TEXTE EXTRAIT:
************
Fouzi Fethi, responsable du pôle droit et politiques de formation, conférences et formations, à Centre Inffo.

Fouzi Fethi, responsable du pôle droit et politiques de formation, conférences et formations, à Centre Inffo.

A quand, une vraie libéralisation de l'offre de formation ?

Fouzi FETHI, responsable du Pôle droit et politiques de formation de Centre Inffo, questionne la pertinence d'imposer les mêmes obligations administratives et comptables à l'ensemble des prestataires de formation, y compris ceux entièrement financés par des fonds privés. Ne serait-il pas plus judicieux d'envisager un marché dual ? D'un côté, un marché libre ; et de l'autre un marché réglementé.

Par - Le 15 octobre 2024.

Le marché de la formation professionnelle est estimé aujourd'hui à environ vingt-sept milliards d'euros dont plus de la moitié financée sur des deniers publics. Et c'est là que réside l'aporie de notre système. D'un côté, un marché privé. De l'autre, des fonds publics.

Il en résulte que les obligations administratives et comptables qui pèsent sur les prestataires de formation sont largement justifiées par les enjeux liés à ces fonds publics. Cependant, force est de constater que ce cadre est devenu obsolète pour les prestataires de formation qui choisissent de s'affranchir de ces financements.

Un cadre juridique dépassé

En effet, qu'est-ce qui justifie le maintien des prestataires financés intégralement par des fonds privés dans le même carcan administratif que ceux financés par des fonds publics ? Cette question est d'autant plus légitime que plusieurs tournants juridiques auraient pu les en libérer.

Tout d'abord, dans sa décision du 21 septembre 2012[1], le Conseil constitutionnel a précisé que les sanctions financières pour manquement aux obligations administratives et comptables étaient justifiées par les fonds publics en jeu, notamment dans le cadre du financement « fiscal » des entreprises. Mais cette justification des sages devient caduque avec la loi du 5 mars 2014 qui supprime cette obligation fiscale. En effet, les entreprises ne sont plus soumises à l'obligation fiscale de justifier leurs dépenses réalisées dans le cadre de leurs achats de formation.  Malgré cette avancée, un goût d'inachevé persiste, car le marché de la formation reste soumis à une logique administrative, même pour les financements privés.

La loi du 5 septembre 2018 aurait pu y mettre fin. En exigeant, la certification Qualiopi pour accéder aux fonds publics, elle aurait pu aller plus loin en instaurant deux marchés distincts : un marché libre, régulé par l'offre et la demande, et un marché encadré par l'État. Pourtant, cette séparation n'a jamais eu lieu, laissant le marché sous le poids des mêmes obligations, quel que soit le type de financement.
************
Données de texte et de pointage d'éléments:
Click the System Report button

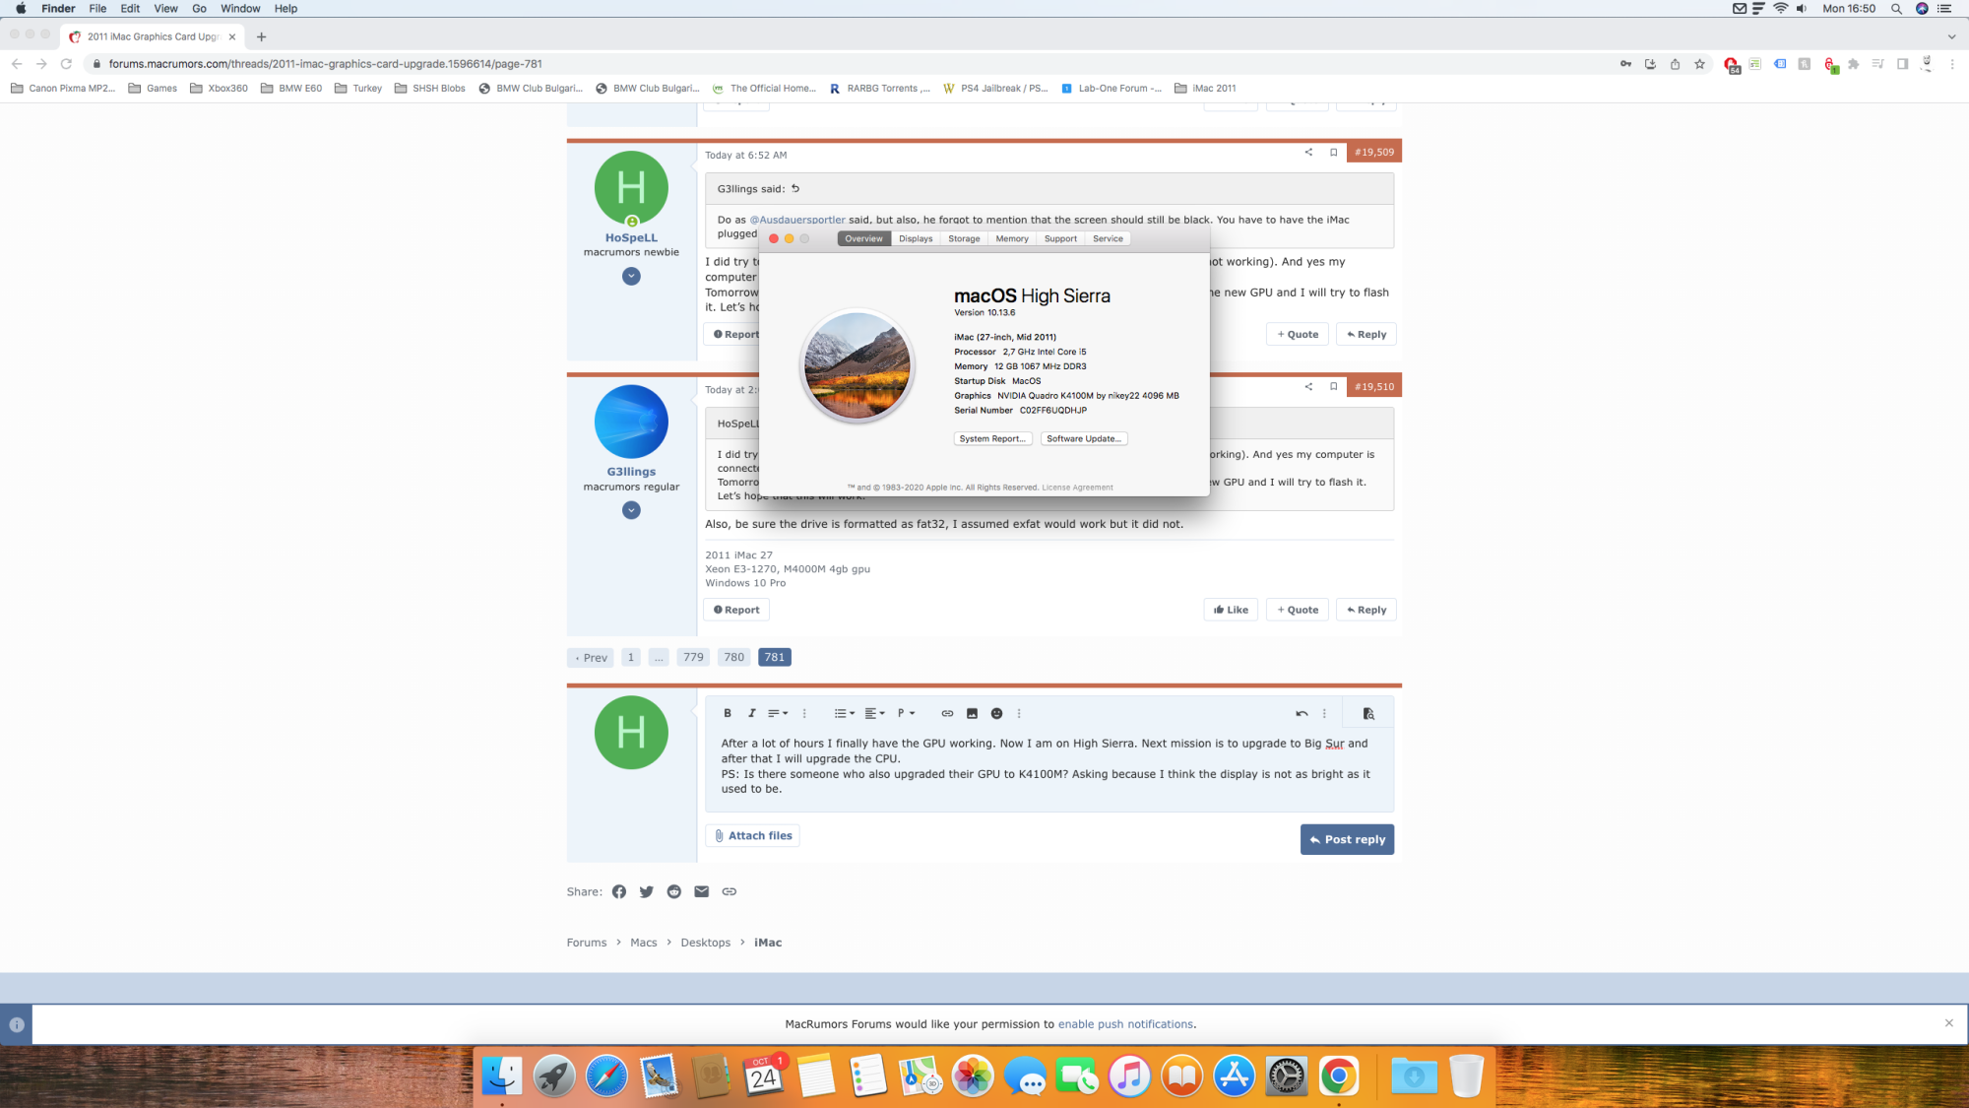pyautogui.click(x=992, y=438)
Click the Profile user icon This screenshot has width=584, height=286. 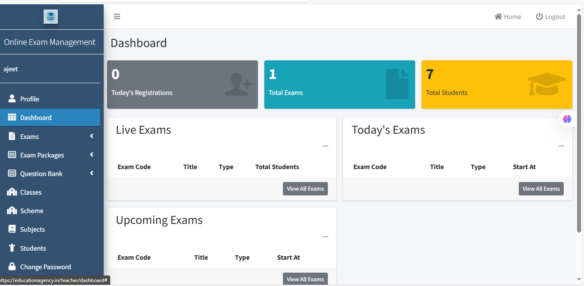coord(12,99)
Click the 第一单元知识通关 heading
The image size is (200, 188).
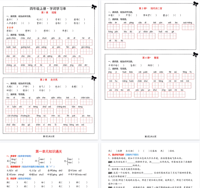tap(48, 151)
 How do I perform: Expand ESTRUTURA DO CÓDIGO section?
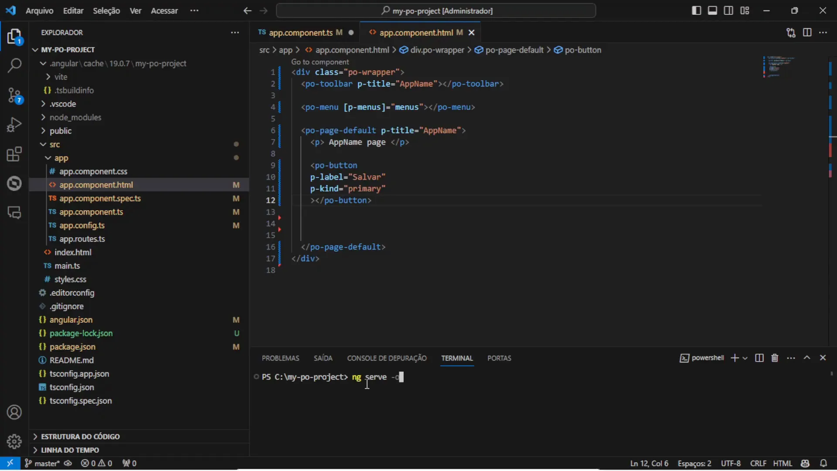pyautogui.click(x=80, y=437)
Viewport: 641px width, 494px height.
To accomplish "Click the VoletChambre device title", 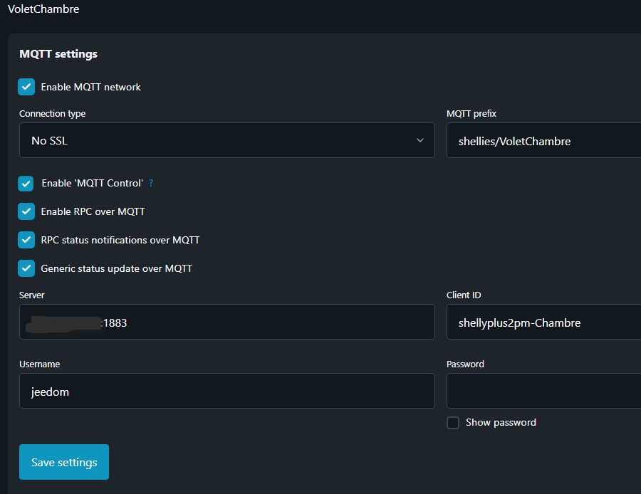I will tap(43, 9).
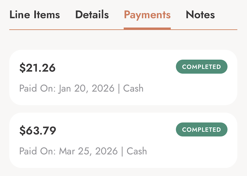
************
OBJECTIF:
Répondez à ces questions d'après le texte sur l'offre de formation :
1. À combien le marché de la formation professionnelle est-il estimé ?
2. Quelle loi a supprimé l'obligation fiscale des entreprises ?
3. Quelle certification la loi du 5 septembre 2018 exige-t-elle pour accéder aux fonds publics ?

RÉSULTAT:
1. À environ vingt-sept milliards d'euros.
2. La loi du 5 mars 2014.
3. La certification Qualiopi.